Murió el ex-editor del "Washington Post" que cubrió "Watergate"

El ex editor del diario estadounidense Benjamin 'Ben' Bradlee, que supervisó la cobertura del escándalo del 'Watergate' -que derivó en la renuncia del entonces presidente de Estados Unidos Richard Nixon-, falleció ayer a los 93 años en su casa de Washington por causas naturales.
Miércoles 22 de octubre de 2014
Así lo confirmó el rotativo en el que trabajó durante 26 años, presidiendo la sala de redacción y "dirigiendo la transformación del 'Washington Post' en uno de los principales periódicos del mundo". Como editor ejecutivo desde 1968 a 1991, Bradlee se convirtió en una de las figuras más importantes en Washington, así como en la historia del periodismo.
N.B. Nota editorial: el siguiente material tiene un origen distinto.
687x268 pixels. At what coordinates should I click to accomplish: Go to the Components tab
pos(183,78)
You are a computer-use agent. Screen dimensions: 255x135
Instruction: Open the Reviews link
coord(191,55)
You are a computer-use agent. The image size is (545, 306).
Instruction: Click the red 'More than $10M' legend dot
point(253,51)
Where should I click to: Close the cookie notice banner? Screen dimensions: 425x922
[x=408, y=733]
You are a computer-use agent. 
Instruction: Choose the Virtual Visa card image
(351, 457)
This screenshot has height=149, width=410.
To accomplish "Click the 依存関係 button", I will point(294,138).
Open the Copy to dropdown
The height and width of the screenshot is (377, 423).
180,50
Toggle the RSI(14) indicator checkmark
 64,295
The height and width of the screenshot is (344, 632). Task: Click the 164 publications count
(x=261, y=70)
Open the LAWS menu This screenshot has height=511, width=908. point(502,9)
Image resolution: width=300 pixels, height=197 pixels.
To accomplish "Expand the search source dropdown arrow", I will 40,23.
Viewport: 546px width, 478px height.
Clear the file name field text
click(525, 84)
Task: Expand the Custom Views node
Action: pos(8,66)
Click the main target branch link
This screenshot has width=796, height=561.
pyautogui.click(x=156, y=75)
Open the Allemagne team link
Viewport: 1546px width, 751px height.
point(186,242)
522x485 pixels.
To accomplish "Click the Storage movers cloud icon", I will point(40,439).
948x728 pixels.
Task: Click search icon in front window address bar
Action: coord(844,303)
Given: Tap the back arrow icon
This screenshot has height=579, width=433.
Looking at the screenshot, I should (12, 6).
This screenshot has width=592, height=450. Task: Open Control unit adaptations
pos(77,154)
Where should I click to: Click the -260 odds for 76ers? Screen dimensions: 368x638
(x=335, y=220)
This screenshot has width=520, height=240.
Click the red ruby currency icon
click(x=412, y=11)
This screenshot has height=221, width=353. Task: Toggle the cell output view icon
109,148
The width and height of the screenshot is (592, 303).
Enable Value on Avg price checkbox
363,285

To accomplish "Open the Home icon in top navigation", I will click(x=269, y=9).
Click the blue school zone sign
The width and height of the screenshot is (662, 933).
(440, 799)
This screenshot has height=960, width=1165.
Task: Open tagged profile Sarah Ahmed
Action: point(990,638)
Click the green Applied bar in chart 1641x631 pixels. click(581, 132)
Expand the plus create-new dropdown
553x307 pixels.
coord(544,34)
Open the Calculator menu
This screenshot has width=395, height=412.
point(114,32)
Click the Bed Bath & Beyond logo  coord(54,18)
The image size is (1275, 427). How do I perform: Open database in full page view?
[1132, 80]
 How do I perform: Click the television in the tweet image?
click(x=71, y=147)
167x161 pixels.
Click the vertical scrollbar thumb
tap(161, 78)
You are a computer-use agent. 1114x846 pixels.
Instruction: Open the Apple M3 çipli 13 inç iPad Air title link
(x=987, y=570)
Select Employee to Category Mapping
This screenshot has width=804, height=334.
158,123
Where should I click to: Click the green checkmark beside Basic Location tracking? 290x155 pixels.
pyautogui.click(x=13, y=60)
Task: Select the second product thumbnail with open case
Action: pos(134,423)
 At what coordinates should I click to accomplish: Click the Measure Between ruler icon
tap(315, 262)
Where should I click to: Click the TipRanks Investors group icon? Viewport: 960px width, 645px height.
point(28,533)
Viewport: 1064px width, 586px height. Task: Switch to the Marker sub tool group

Bradlee, que padecía desde hacía años Alzheimer y demencia, vivió su época dorada como director del Post entre 1965 y 1991 y pasará a la historia como una de las figuras centrales del escándalo del "Watergate".

Con el caso "Watergate" el Post dio un paso más en su consolidación como uno de los grandes diarios, gracias a la habilidad y persistencia de los periodistas Carl Bernstein y Bob Woodward.
La del 'Watergate' es también la historia del periodismo de investigación. Con la Casa Blanca entrometiéndose en las investigaciones, fueron Bernstein y Woodward, bajo la supervisión de Bradlee, quienes terminaron con la vida política de Nixon. Sus revelaciones sobre el espionaje al Partido Demócrata condujeron a la única dimisión presidencial de la historia de Estados Unidos: la de Richard Nixon en 1974.

Bernstein y Woodward utilizaron múltiples fuentes del entorno de la Administración, pero fue la conocida como 'Garganta Profunda' quien les dio los hilos de los que seguir tirando. La identidad de este informador fue una incógnita durante 33 años. En 2005, su familia reveló que se trataba de W. Mark Felt, el 'número dos' del FBI durante la Administración de Nixon.

Numerosas personalidades realizaron declaraciones tras conocerse el fallecimiento de Bradlee.
"Contó historias que necesitaban ser contadas, historias que nos ayudaron a entender nuestro mundo y a nosotros un poco mejor. Los estándares de honestidad, objetividad y meticulosidad que estableció animaron a muchos a entrar en la profesión", consideró el presidente de Estados Unidos, Barack Obama, en un comunicado.

"Para él el periodismo era más que una profesión, era un bien público imprescindible de nuestra democracia", añadió el mandatario, que el año pasado honró a Bradlee con la Medalla de la Libertad, el más alto mérito civil reconocido en EE.UU.

Bradlee se hizo cargo de la dirección del Post en 1965, dos años después del suicidio de Phil Graham, marido de Katharine Graham, quien desde entonces hasta 1979 estuvo al frente de la empresa que había creado su padre.

Aún en presencia de Katharine Graham, Bradlee mantenía su estilo brusco, los pies encima de la mesa y las palabras malsonantes que le hacían temible en la redacción.

Bradlee impuso de inmediato disciplina en la redacción, cambió estilos y elevó la calidad con la contratación de nuevos valores.

Su primera gran prueba llegó con la publicación de los documentos del Pentágono sobre la guerra de Vietnam que revelaban algunos de los desastres del conflicto y la convicción entre los militares de que era una contienda perdida.

A Bradlee no le costó mucho convencer a Graham de la necesidad de publicar los documentos del Pentágono. Para ambos fue una prueba difícil por las presiones recibidas.

Durante su época al frente del Post, Bradlee duplicó su nómina de empleados hasta alcanzar los 600 trabajadores y el presupuesto dedicado a la información se incrementó de tres a sesenta millones de dólares.

En los últimos 23 años con él al frente, la tirada del diario pasó de 446.000 ejemplares a 802.000 y ganó 23 premios "Pullitzer".